中国科学院软件研究所机构知识库
Advanced  
ISCAS OpenIR  > 中科院软件所  > 中科院软件所
题名:
人机交互文法获取研究
作者: 张瑞岭
答辩日期: 1999
专业: 计算机软件
授予单位: 中国科学院软件研究所
授予地点: 中国科学院软件研究所
学位: 博士
关键词: 形式规约 ; 上下文无关文法 ; 归纳学习 ; 文法推断 ; 语言分析 ; 复用 ; 逐步求精
摘要: 形式规约是对软件系统所需要解决问题的完备的、精确的刻画。

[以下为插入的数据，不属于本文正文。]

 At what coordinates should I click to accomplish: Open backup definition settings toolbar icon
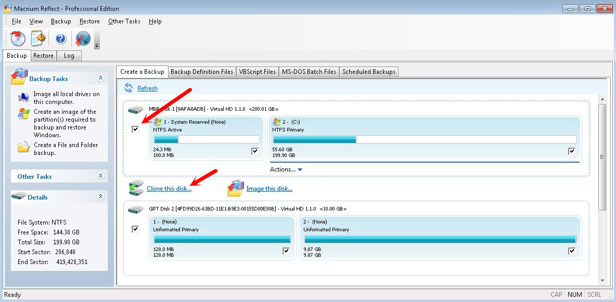coord(39,38)
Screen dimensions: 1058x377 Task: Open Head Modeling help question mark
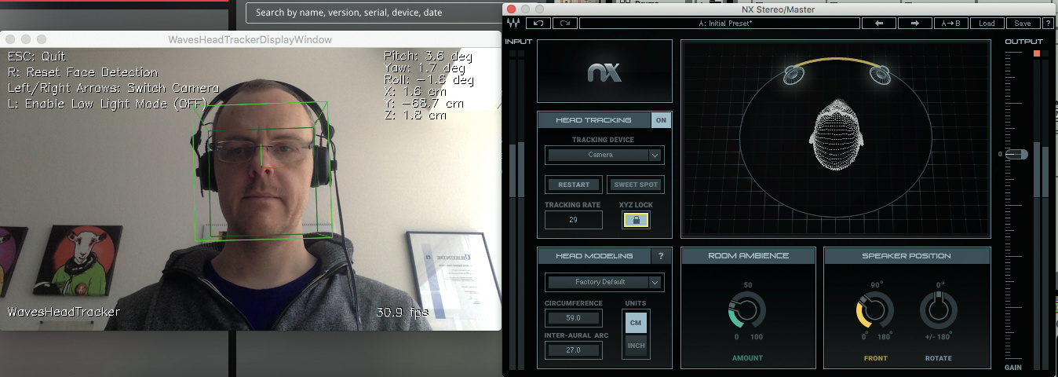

它通常以健全的数学理论为基础,用数学符号描述软件的功能和性质,因此形式规约具有语言清晰、从而有可能实现由机器自动验证其性质的优点。另一方面,形式规约具有健全数学基础这一特性也带来形式规约的一个优点,即难于获取,也就是说如果用户未熟练掌握相应的数学知识,则很难写出很好的形式规约。为解决这一问题,我们尝试将机器学习用于规约获取,即由机器辅助用户获取形式规约。在这一思想指导下,同时根据我们定义的形式规约的表达方法,本文研究人机交互上下文无关文法获取,并实现一个实验性工具SAQ/CL,以帮助人从对语言的片断的、不精确的认识出发获取语言的文法定义。论文首先综述文法推断研究的历史和现状。作为归纳学习的一个重要的研究领域,文法推断研究如何从语言的有限句子出发,通过归纳推理获取语言的文法定义。论文介绍了文法推断的主要理论模型,即Gold的极限识认模型、Angluin的交互式精确认识模型和Valiant的近似学习模型;接着列举上下文无关文法类及其非平凡子类的推断方法,以及目前研究得较多的随机文法、隐马尔可夫模型的推断方法,同时还介绍遗传算法和神经网络用于文法推断的研究成果,并简要分析了各种推断方法的优缺点;最后尝试展望文法推断研究的发展趋势。在综述了文法推断研究的历史和现状之后,论文提出一种人机交互概念获取模型,并以此模型为框架设计了一个基于复用的逐步求精式概念获取算法。该模型的要点包括:概念以上下文无关文法有示;一次获取过程是多个概念联立获取;推断的原始信息主要包括联立获取的未知概念及其有限实例样本集合和可以复用的已知概念;人机交互过程中的主要问题类型包括:成员问题、聚类问题和等价问题。获取算法以复用和逐步求精为主要获取策略;以精简产生式集合计算、循环结构查找和同类子字抽取为主要求精操作。论文给出了获取算法的详细描述,并分析了获取算法的有关性质。在实现方面,论文提出了一种特殊的上下文无关文法(Quasi-CFG, 简称QCFG)。在形式规约获取系统SAQ中,无论简单概念还是复杂概念,其词法和句法定义要求描述在一个完整的文法中。对于复杂概念,如程序设计语言或自然语言,如果用标准的上下文无关文法描述其包含词法结构信息的完整文法定义,则需要将空格和回车等没有实质意义的分隔符合包含到文法定义中去,使得文法定义非常繁琐且不直观。QCFG正是为解决这一问题而提出的,它将标准的上下文无关文法中的终极符集合和非终极符集合进行细化,从而能够把复杂概念的词法和句法描述集成在一个文法中,进而可以把词法分析和句法分析结合到一个完整的语法分析过程中。论文同时给出了相应于QCFG的语法分析算法和语法树生成算法。实现方面的技术还包括提出从给定上下文无关法随机生成句子的两种方法,自顶向下和自底向上。本文首次将文法推断用于规约获取研究。其问题的特殊性在于:(1)要求获取的文法结构自然;(2)从正例出发通过人机交互学习规模较大的语言。论文针对这些特殊性,提出以复用和逐步求精为主要策略的文法推断模型和方法,并在机器上实现概念获取和检验子系统SAQ/CL,通过一系列实验,检验了本文的研究成果。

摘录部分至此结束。